Il cattolicesimo etnico-culturale (cioè il legame alla chiesa più per ragioni identitarie che di fede) è originato anche dal crescente pluralismo religioso e dalle paure (fondate o alimentate da settori politici) legate alle migrazioni e alla globalizzazione.

Garelli indica lo “spirito del tempo”, la “precarietà del vivere che pervade la modernità avanzata”, quale origine del “credere relativo”. Non usa il termine postmodernismo ma sembra fare riferimento a questo Zeitgeist egemone da fine anni ‘70 all’inizio del millennio (e forse anch’esso in crisi).
Il postmodernismo non è una teoria organica ma un insieme di teorizzazioni, stili di vita e stati d’animo (di varia qualità) accomunati da alcuni elementi: la svalutazione del lavoro e l’esaltazione del consumo immediato, l’abbandono del “pensiero forte” (delle meta-narrazioni), il pensiero debole che demistifica ma non risolve, la svalutazione della scienza, la scomparsa del passato e del futuro appiattiti in un presente metastorico, il mito dell’eterna giovinezza (New Age), identità individualistiche, instabili e mutevoli (adattate al rischio).

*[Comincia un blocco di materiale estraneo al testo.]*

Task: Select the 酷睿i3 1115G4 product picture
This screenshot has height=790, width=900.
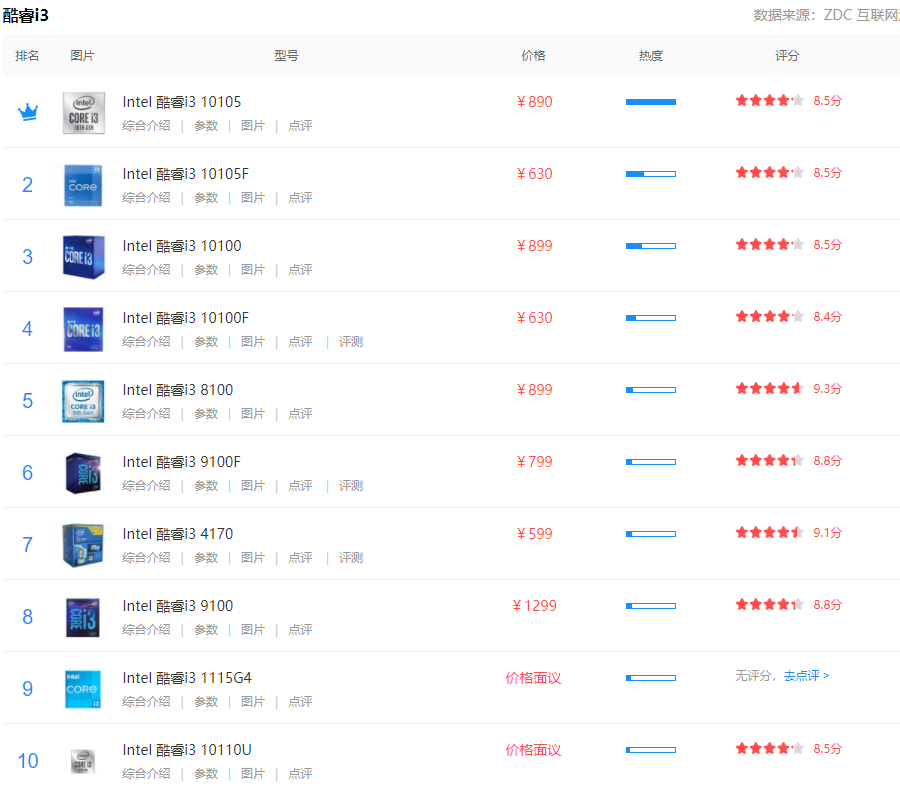Action: pyautogui.click(x=83, y=689)
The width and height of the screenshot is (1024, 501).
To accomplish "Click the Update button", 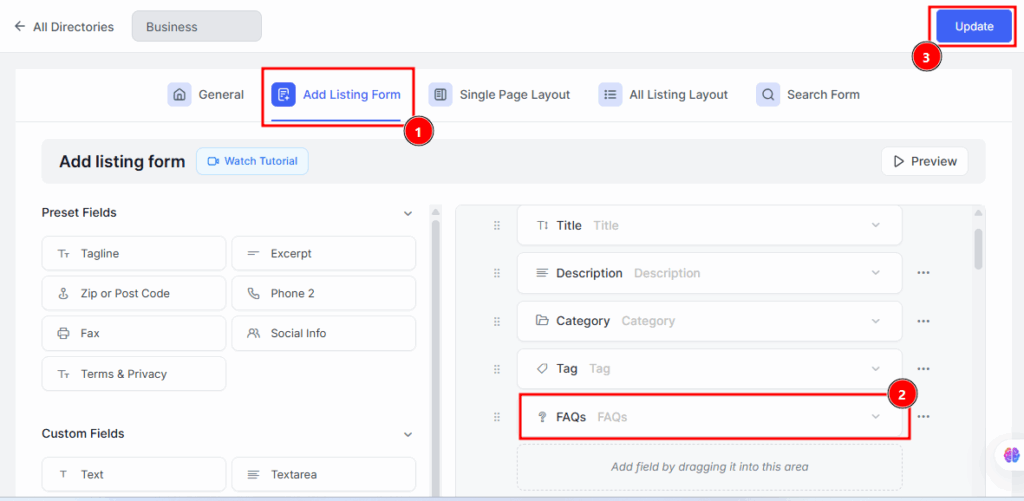I will tap(973, 27).
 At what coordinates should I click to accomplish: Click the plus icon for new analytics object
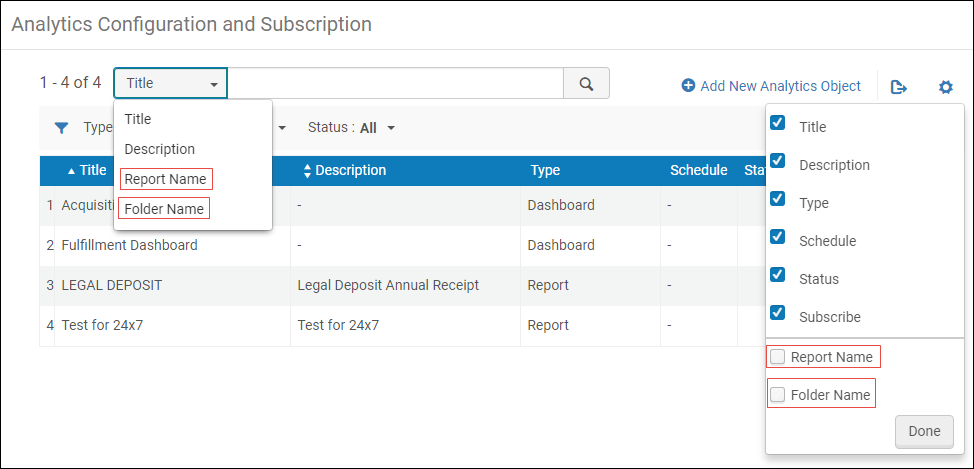point(688,86)
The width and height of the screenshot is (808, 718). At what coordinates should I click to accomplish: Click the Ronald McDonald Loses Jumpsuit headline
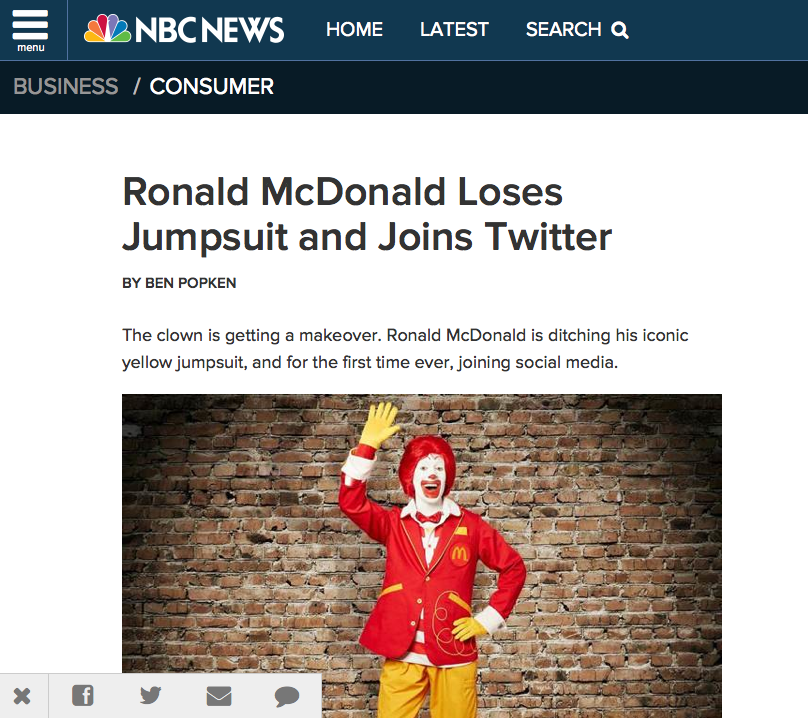tap(367, 214)
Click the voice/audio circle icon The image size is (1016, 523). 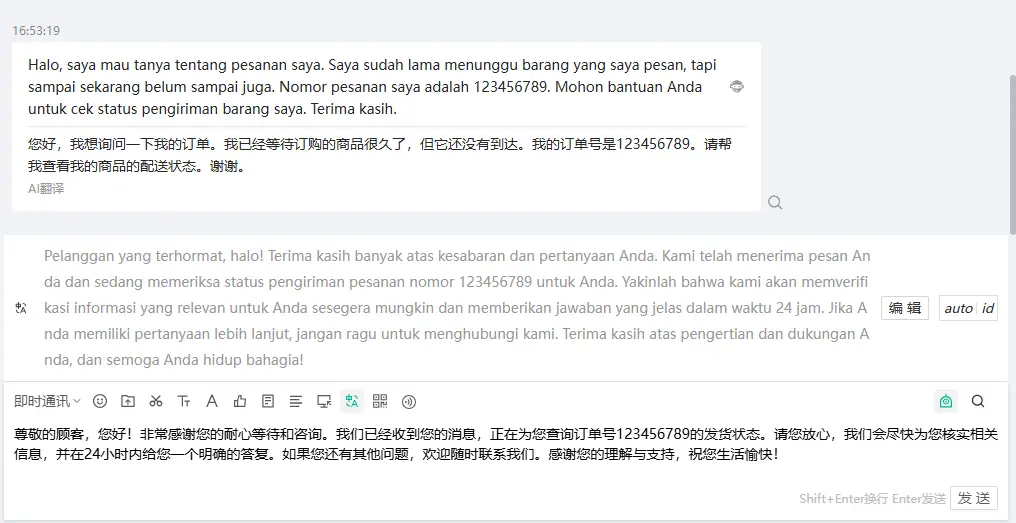408,401
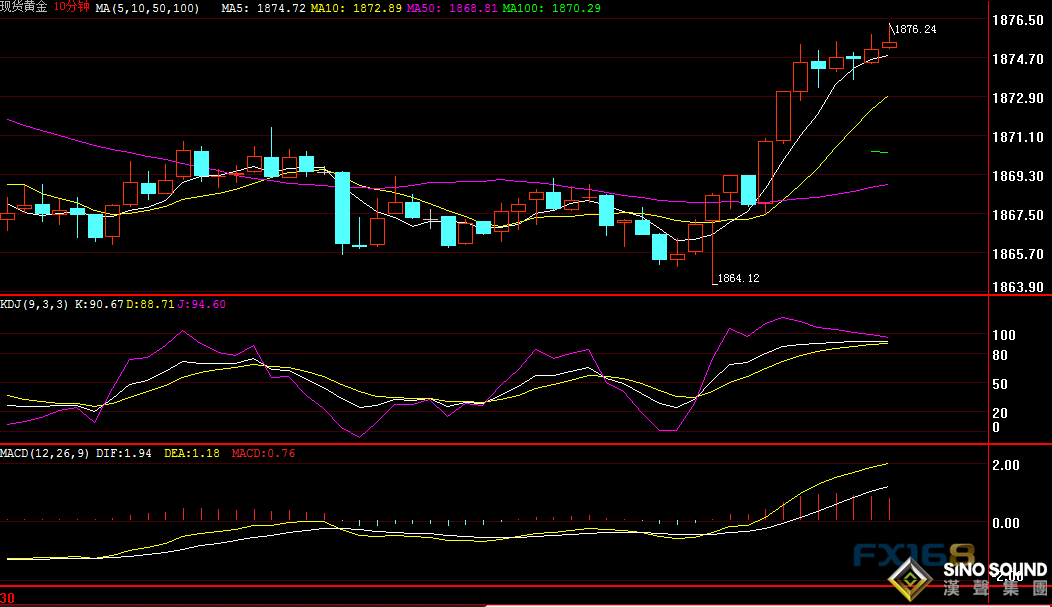Click the red 30 at bottom left
Viewport: 1052px width, 607px height.
(x=7, y=598)
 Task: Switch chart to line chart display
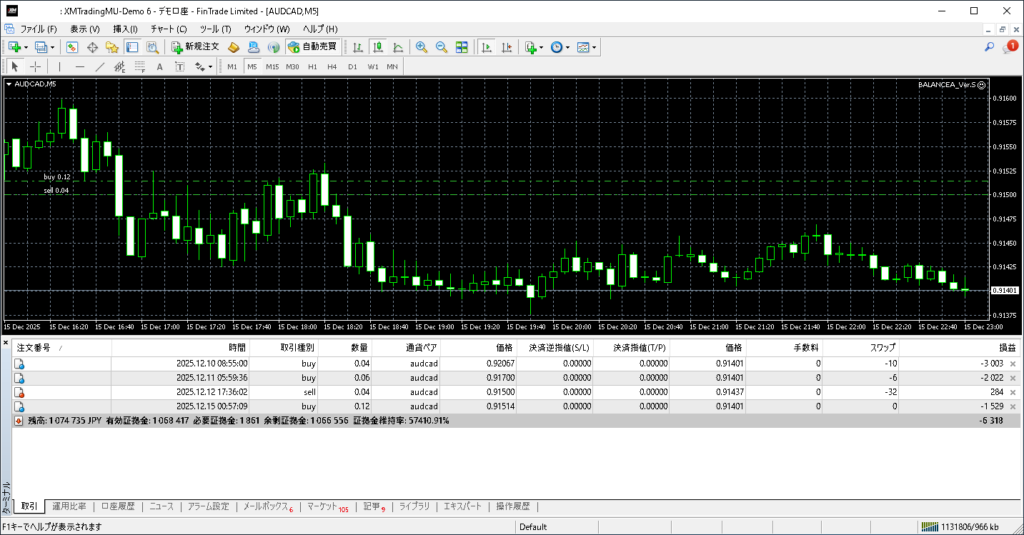click(x=398, y=47)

In questo contesto anche la meta-narrazione religiosa viene frammentata e precarizzata, si trasforma in una religione a bassa intensità (generando però anche reazioni “fondamentaliste”, in tutte le confessioni).
La religiosità perde il carattere unitario, totalizzante, che aveva in passato; per molti non investe più la vita intera ma si scompone in dimensioni (sfere, campi), contigue ma relativamente autonome: quelle della devozione, della dottrina, dell’organizzazione, della politica, della fede, dell’etica, della comunicazione.
La secolarizzazione procede, sia pure in modo non lineare, soprattutto per la perdita del suo carattere totalizzante, anche se in alcuni campi possiamo assistere a una sua revanche, a una rinnovata presenza delle religioni nella sfera politica. Presenza paradossale visto che si accompagna alla riduzione della partecipazione ai riti e dell’adesione alle dottrine. Una rinnovata e “ingiustificata” presenza delle religioni nella sfera pubblica, che richiede e giustifica la militanza laica della robusta minoranza atea e agnostica.

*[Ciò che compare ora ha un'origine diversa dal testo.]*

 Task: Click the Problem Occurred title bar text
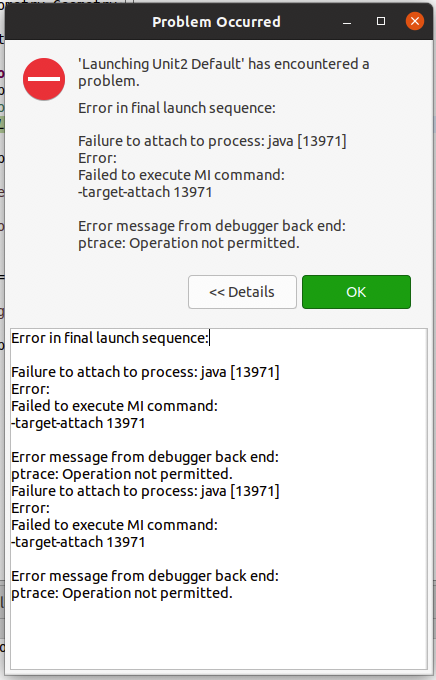point(216,22)
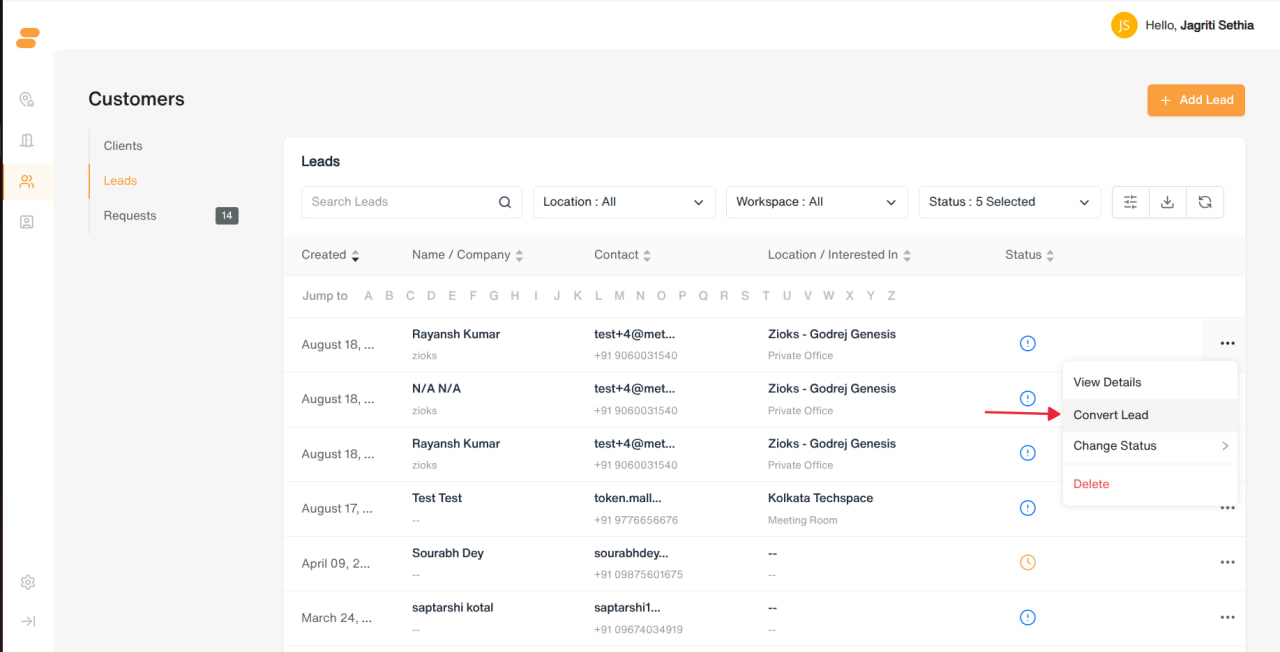
Task: Jump to letter M in alphabet filter
Action: click(620, 296)
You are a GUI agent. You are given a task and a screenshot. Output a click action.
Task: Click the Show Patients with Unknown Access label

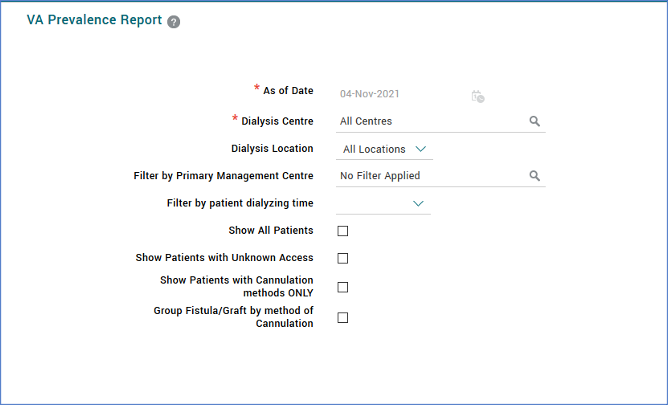[224, 258]
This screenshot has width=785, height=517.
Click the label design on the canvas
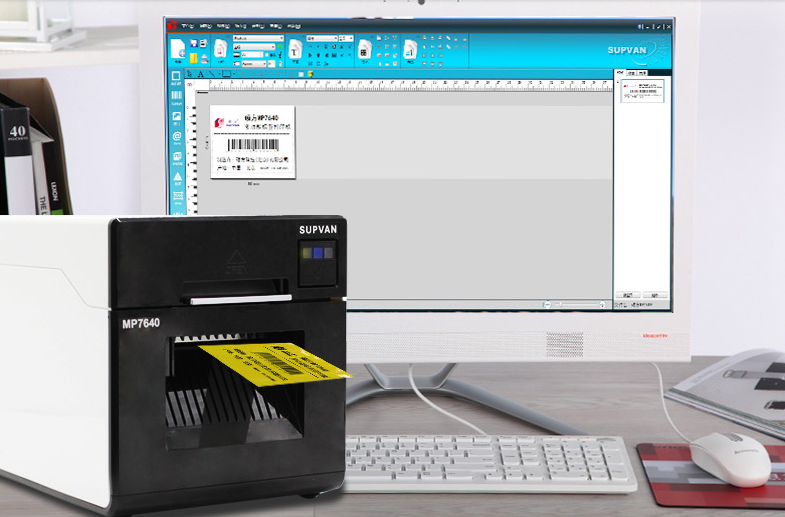click(x=252, y=143)
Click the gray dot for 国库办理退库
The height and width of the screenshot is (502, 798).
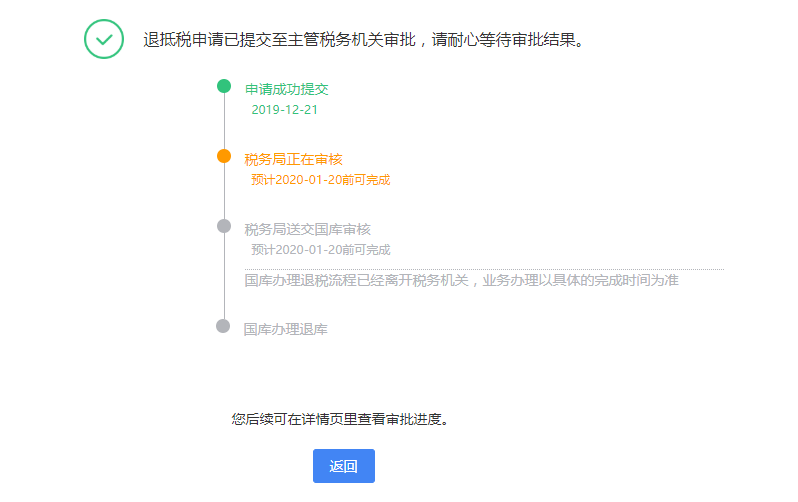pos(223,326)
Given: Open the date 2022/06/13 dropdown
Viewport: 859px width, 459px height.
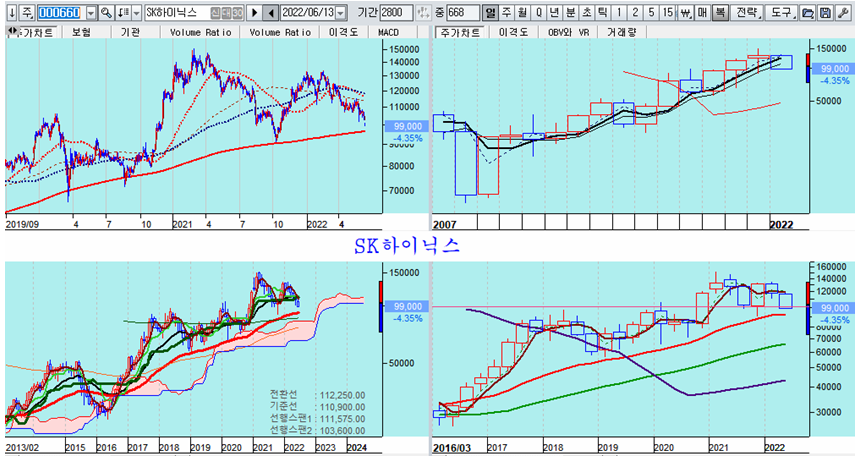Looking at the screenshot, I should tap(341, 13).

D’altra parte, il nichilismo postmodernista non crea problemi solo alle religioni, ma anche in generale alla coesione sociale e alle visioni del mondo razionaliste (sia liberali che socialiste, discendenti entrambe dall’antenato comune illuminista).
Gli atei devoti (cioè quella parte dell’élite che promuove la funzione di controllo sociale delle religioni) e i principali mezzi di informazione rispondono alla domanda di senso (che proviene in qualche modo dalla società resa “liquida” per l’aumento delle disuguaglianze e della precarietà), assegnando alla chiesa cattolica un credito etico (se non un’esclusiva), un’autorità morale e spirituale, che contraddice il principio laico della separazione tra Stato e chiesa, dell’etsi deus non daretur (anche se dio non fosse dato).
Anche Garelli, come gli atei devoti, sembra auspicare una “religione standardizzata” (cosmopolita e pluralista) capace nello stesso tempo di esprimere “le potenzialità etiche insite nelle diverse fedi” ma senza la conflittualità fra le diverse confessioni religiose.
In realtà il pluralismo religioso non si traduce necessariamente in una neutralizzazione reciproca delle varie confessioni: può anche assumere (vedi nella periferia londinese) la forma di ghetti multiculturalisti, coalizzati contro il laicismo, uniformanti e autoritari al loro interno.

La ridefinizione di un “pensiero forte”, di valori costituzionali su cui fondare la coesione sociale, è considerata necessaria anche da chi scrive, non però per prendere la strada di un ritorno al premoderno (basato su eterodirezione, teocrazia, carità, patriarcato, consolazione, ecc.), ma verso il cantiere aperto dell’Illuminismo (basato su libertà, uguaglianza e solidarietà), verso l’autodeterminazione dell’umanità.